We don’t hear that much about it anymore since the Oval Office and Congress switched sides, although the threats against that independence have grown even louder, largely because they don’t get reported on to nearly the same degree.
For example, last fall the chairman of the Senate Banking Committee, Sherrod Brown, and the then chairman of the House Financial Services Committee, Maxine Waters, both sent letters to Fed Chair Jerome Powell decrying his recent policy of raising interest rates by more than 400 basis points since March to combat inflation. “You must not lose sight of your responsibility to ensure that we have full employment,” Brown wrote.
Around the same time Sen. Elizabeth Warren, another Democrat, said Powell “risks pushing our economy off a cliff.” Warren, who loudly voted against Powell’s reappointment as Fed chair, added, “There is a big difference between landing a plane and crashing it.”
I suppose they have a right to criticize Fed policy as much as anyone else, although that right should extend to members of both parties. To his credit, Powell has largely kept silent or muted his comments on these attacks.

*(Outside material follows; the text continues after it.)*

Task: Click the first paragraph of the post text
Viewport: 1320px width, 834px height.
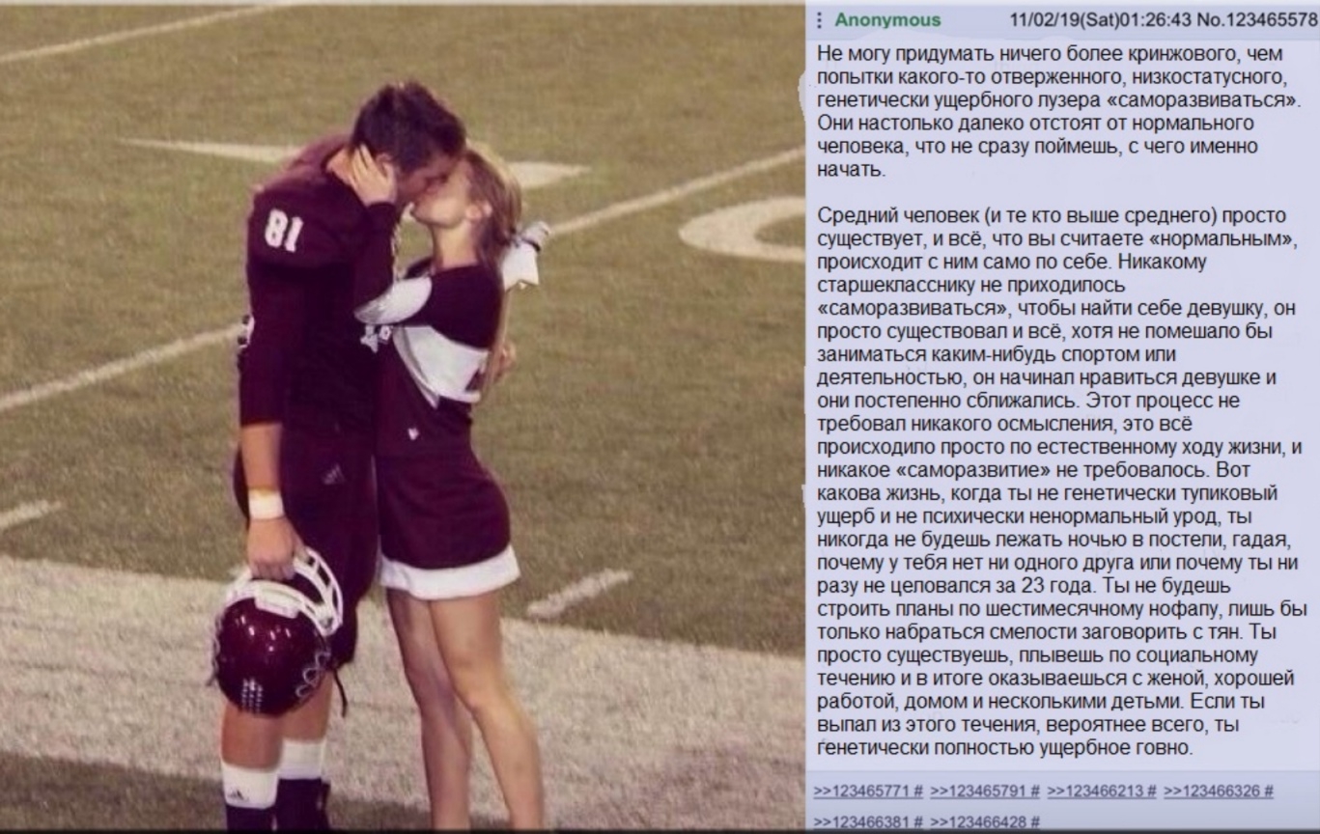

But now it appears that Powell believes he is being pushed too far. Criticizing the Fed for the way it conducts monetary policy to maintain stable prices and full employment—its legal mandate from Congress, after all—is one thing.
But to force the Fed to go way beyond its mandate and do something that is the rightful purview of Congress is an entirely different matter. And Powell said he won’t stand for it.
I’m talking about the desire of many progressives and environmentalists to have the Fed impose their views on climate change on the banks the Fed regulates and the customers those banks serve. Continue reading "Jerome Powell's Declaration of Independence"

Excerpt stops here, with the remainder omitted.